A lot of them are my contemporaries. Bestselling, Blockbusting…Boomers! Many have had successful professional careers that predated and inspired their literary achievements. All of them are still going strong. So here’s a heartfelt salute to ten of my favorite genre authors who, like me, are eligible for Social Security. In descending chronological order, they are:
1. Barbara Vine (aka Ruth Rendell), 84. The Queen of Crime (actually, she’s a Baroness) has inspired many of her younger counterparts on my list. Her body of work is amazing, but for my money, the stand-alone novels she writes as Barbara Vine are the darkest and most compelling. She has a brilliant knack for taking a character poised on the edge of reason and then nudging them over the cliff. And you can’t turn away.

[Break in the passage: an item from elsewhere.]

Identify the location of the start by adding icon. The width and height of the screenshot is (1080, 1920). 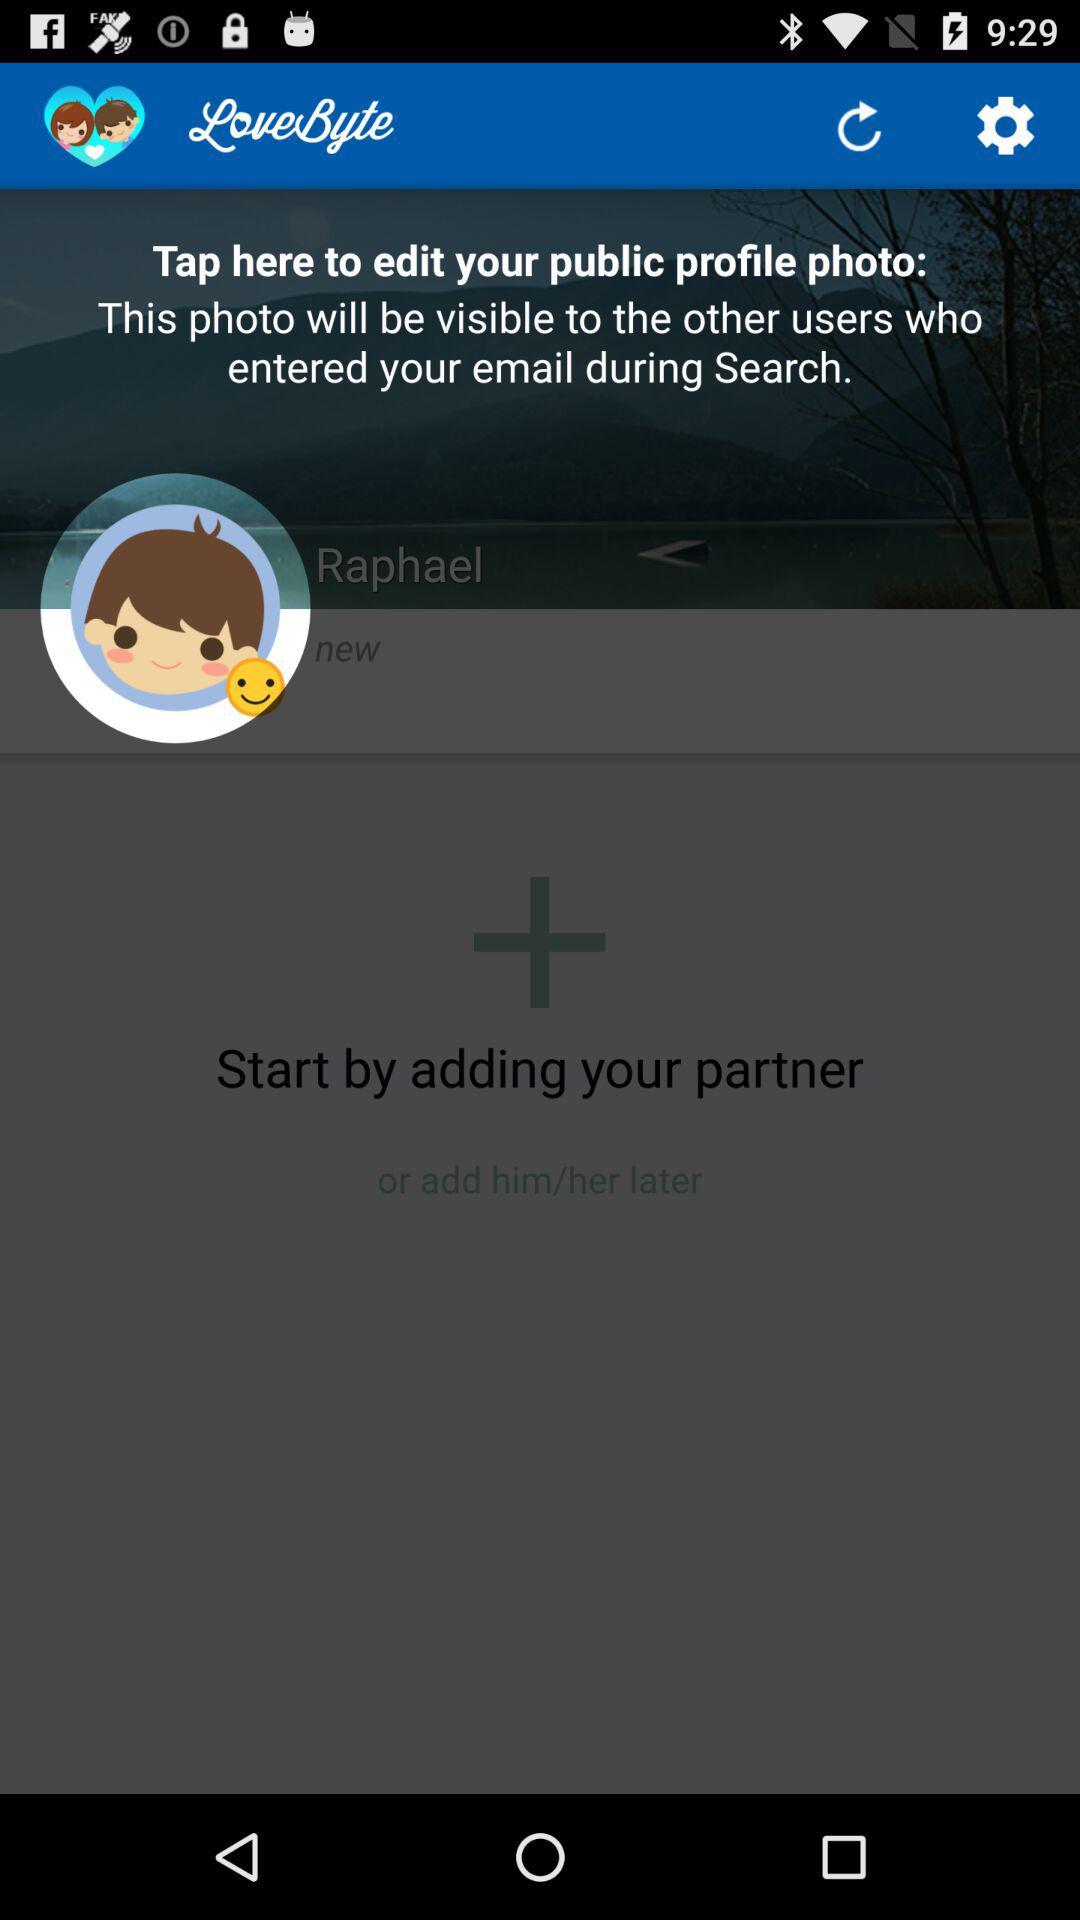
(540, 1065).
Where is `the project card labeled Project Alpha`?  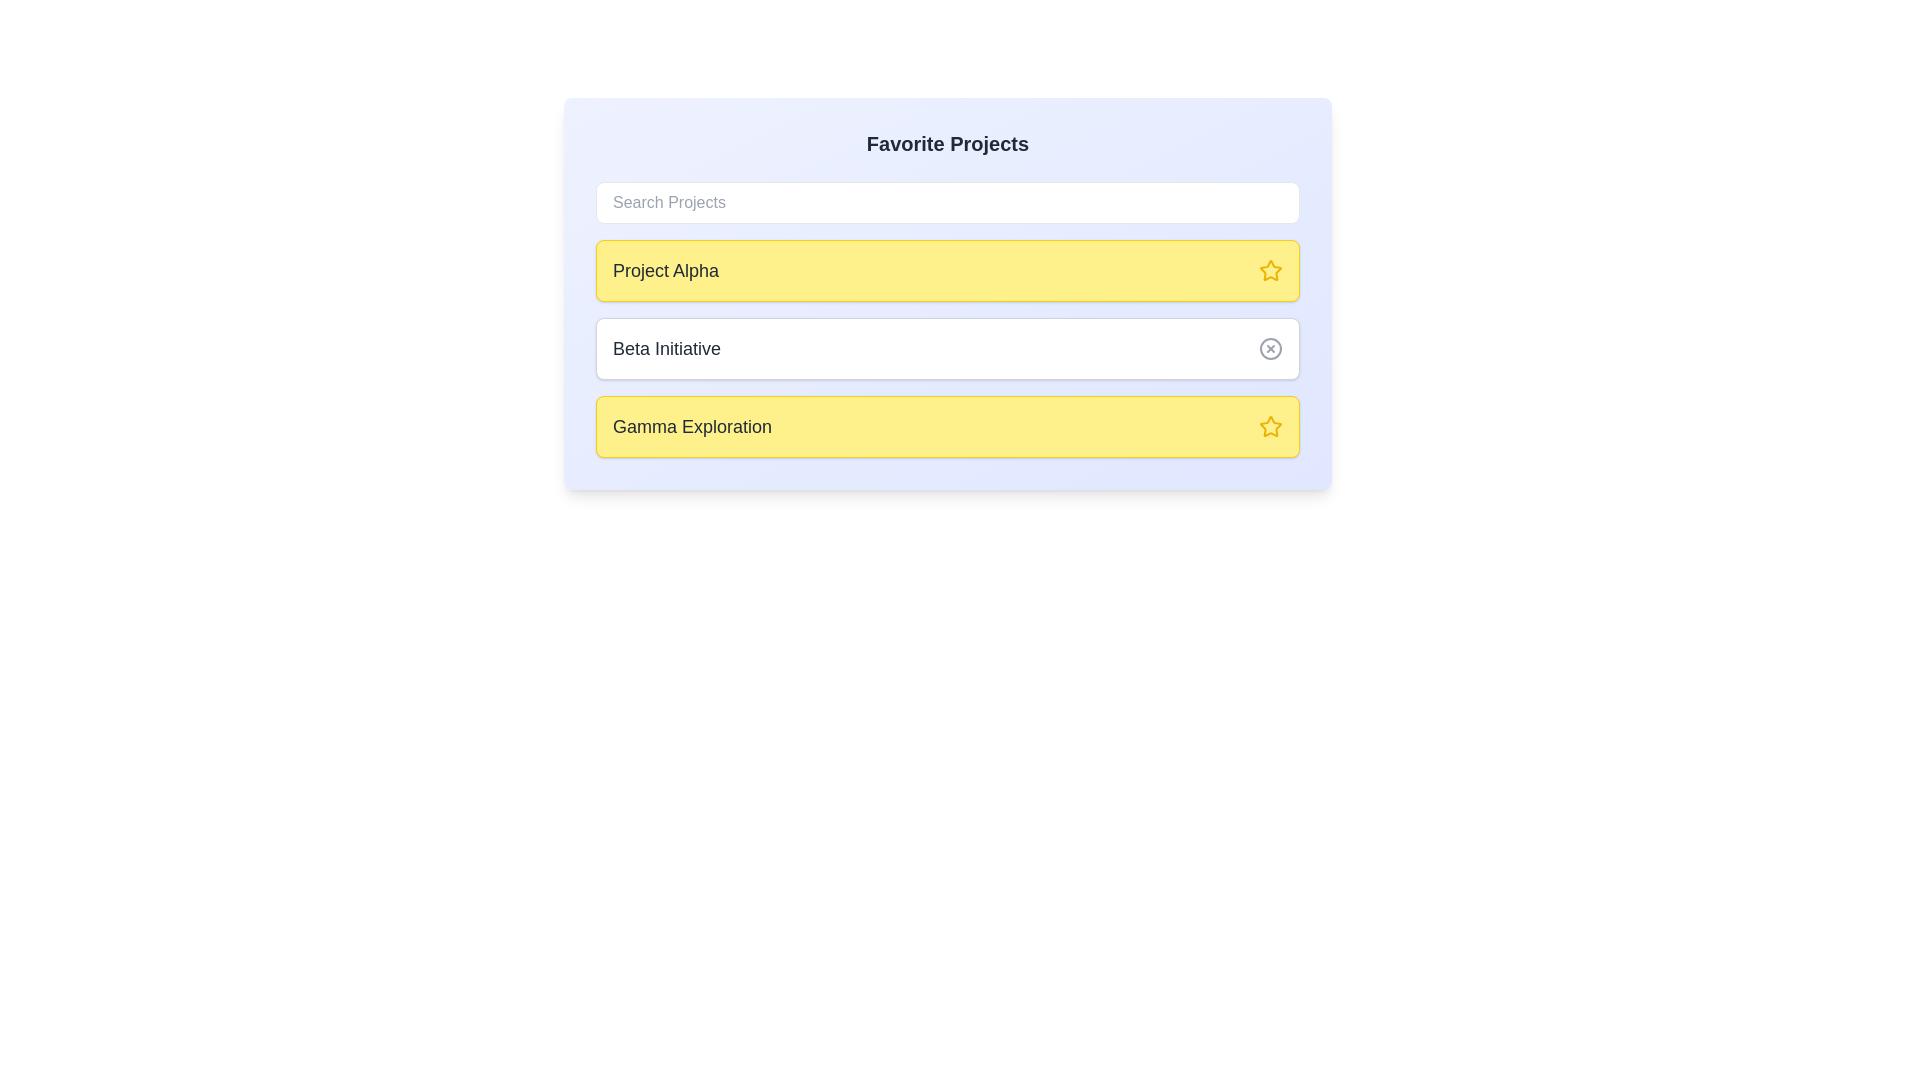
the project card labeled Project Alpha is located at coordinates (947, 270).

2. Sue Grafton, 74. Her acclaimed Kinsey Milhone series makes us wish the alphabet were longer. Grafton has drawn on her own rather harrowing personal history to craft the most likeable of sleuths. We even love her neighbors. And Grafton’s stories find a way to gently teach us life lessons.
3. John Verdun, 72. It’s only been four years since Verdun, a former advertising exec, launched his Dave Gurney series, set in the western foothills of the Catskills. It was a terrific debut and gets better with each volume – complex, clever, diabolical and scary.
4. John Sanford, 68. If I had to pick my favorite go-to author, this former journalist would be the one. He almost makes me want to visit (brrr!) Minnesota, just to make sure Lucas Davenport and Virgil Flowers aren’t really out there. Sandford makes those characters that believable. His riveting plots and LOL dialogue hook me every time. I have his latest, Deadline, on reserve at the library.